Mining and processing
Open-pit mining strips overburden and extracts ore by drill-and-blast and shovel-and-truck haulage. Underground mining uses sub-level open stoping or cut-and-fill methods, depending on geometry and grade. Many Shandong operations run hybrid mines that move from open-pit to underground as the orebody deepens.
Processing is conventional: ore is crushed, milled, and routed through a combination of gravity recovery (for coarse gold) and cyanide leaching with carbon-in-leach or carbon-in-pulp recovery. Doré bars are shipped to refineries for upgrading. Tailings are deposited in engineered storage facilities under Chinese regulatory oversight.
Why the district is so productive
Shandong combines favourable geology with industrial-scale infrastructure. Power, water, roads, and skilled labour are already in place. Refining, smelting, and assay capacity sits inside the province. Equipment supply chains are local. And the permitting framework is built around long-running operating mines rather than greenfield projects.
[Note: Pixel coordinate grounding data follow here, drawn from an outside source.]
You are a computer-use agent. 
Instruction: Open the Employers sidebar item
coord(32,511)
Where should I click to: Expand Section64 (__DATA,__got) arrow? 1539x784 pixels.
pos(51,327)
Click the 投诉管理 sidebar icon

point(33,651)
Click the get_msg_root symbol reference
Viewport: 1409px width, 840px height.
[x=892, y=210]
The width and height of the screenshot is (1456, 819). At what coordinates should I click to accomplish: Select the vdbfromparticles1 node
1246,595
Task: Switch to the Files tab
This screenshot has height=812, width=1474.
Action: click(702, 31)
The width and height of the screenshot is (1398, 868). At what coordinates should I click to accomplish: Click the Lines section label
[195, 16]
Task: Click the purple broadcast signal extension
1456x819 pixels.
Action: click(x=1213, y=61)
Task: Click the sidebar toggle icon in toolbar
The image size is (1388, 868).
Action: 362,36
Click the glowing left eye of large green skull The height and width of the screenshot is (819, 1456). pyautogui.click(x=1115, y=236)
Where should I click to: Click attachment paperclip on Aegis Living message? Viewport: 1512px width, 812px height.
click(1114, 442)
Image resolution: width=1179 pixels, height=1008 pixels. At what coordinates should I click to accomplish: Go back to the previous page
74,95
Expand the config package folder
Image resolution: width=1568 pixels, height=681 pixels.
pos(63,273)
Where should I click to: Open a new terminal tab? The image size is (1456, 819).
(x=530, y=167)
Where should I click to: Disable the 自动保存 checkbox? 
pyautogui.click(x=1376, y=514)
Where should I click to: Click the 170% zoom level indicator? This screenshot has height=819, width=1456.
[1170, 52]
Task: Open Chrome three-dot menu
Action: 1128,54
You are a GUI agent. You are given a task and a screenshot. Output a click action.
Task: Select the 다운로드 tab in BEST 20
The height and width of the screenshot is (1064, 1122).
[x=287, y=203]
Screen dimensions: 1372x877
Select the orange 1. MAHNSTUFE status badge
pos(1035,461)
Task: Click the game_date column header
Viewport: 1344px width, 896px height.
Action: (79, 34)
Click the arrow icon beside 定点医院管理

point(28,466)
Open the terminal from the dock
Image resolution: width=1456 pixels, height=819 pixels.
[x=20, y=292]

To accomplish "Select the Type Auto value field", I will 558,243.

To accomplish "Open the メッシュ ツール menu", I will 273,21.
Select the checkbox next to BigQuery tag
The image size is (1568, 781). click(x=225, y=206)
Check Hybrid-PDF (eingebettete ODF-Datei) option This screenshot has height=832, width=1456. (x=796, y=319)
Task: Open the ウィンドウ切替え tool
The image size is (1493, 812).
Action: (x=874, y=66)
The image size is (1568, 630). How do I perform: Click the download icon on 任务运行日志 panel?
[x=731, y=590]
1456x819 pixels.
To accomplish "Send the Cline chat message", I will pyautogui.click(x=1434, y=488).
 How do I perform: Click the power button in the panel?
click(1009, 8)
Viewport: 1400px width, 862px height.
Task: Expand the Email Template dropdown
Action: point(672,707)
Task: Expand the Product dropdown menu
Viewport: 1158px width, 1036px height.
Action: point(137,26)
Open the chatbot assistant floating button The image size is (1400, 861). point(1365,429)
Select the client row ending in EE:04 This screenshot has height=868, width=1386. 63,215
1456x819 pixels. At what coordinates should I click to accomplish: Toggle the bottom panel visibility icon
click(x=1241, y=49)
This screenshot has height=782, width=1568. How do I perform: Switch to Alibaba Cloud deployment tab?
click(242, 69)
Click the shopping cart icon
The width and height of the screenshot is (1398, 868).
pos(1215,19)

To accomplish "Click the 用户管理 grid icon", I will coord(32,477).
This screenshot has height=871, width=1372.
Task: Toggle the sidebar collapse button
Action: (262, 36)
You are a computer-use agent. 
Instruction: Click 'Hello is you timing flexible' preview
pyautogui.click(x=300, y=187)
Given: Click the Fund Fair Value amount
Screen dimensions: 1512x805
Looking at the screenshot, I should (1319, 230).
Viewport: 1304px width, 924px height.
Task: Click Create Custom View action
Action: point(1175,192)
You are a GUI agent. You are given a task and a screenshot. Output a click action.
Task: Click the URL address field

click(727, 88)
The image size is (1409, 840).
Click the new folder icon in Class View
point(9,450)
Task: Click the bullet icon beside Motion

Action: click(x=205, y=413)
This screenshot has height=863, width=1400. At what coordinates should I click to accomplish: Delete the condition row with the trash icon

For producers like Majestic Gold, the result is structural advantages a frontier mining jurisdiction cannot match — and a 1,200-year operating tradition that means everyone in the district understands gold mining.
Related questions
How much gold does Shandong Province produce?
Shandong is the largest gold-producing province in China. Province-level annual gold output has been reported in the range of 35–45 tonnes (1.1–1.4 million ounces) in recent years, with the Jiaodong belt accounting for the majority of production.
What are the main gold mining methods used in Shandong?
Shandong operations use open-pit mining for near-surface and altered-granite orebodies, and underground mining (sub-level open stoping, cut-and-fill) for deeper vein-hosted ore. Many mines run as hybrid open-pit and underground operations.
Where is the Songjiagou Gold Mine?
The Songjiagou Gold Mine is located in the Muping district of eastern Shandong Province, within the Jiaodong gold belt. It is operated by Majestic Gold Corp.'s majority-owned subsidiary.